If you got a "kvm-clock" entry in "available_clocksource" try to use it by setting kernel parameter:

clocksource=kvm-clock

Pretty good document here (general) why it's so tricky to get the clock right.

rkthkr
  • 8,618
  • 28
  • 38
  • @rkthkr: looks like current_clocksource is already set to kvm-clock, but the guest is still minutes off from the host. – Tauren Apr 14 '10 at 15:28
1

A chrony instance per VM with short interval poll updates from local NTP server(s) seems to be the only viable-reasonable way to go.

Although chrony can broadcast time updates across LAN, it doesn't support listening to such updates and there're no plans to add it.
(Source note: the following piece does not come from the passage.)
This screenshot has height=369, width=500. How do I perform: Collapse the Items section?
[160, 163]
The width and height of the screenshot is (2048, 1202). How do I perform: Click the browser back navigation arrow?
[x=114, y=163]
Unicast is recommended with such a comment: "…

Even with very modest hardware, an NTP server can serve time to hundreds of thousands of clients using the ordinary client/server mode.

…"

poige
  • 9,448
  • 2
  • 25
  • 52
0

I've encountered numerous problems with timekeeping in VMs, and across several different virtualization platforms, I've also had problems with the native Host-VM time sync tools.

My advice is to have an authoritative source of time that is based on a physical piece of hardware (in this case, your KVM host server) and sync your VMs using the standard OS time sync methods (in your case, ntpd) back to that server. Often a shorter resync interval is necessary if the vm guests are drifting excessively. In short, I think you're on the right track with ntpd.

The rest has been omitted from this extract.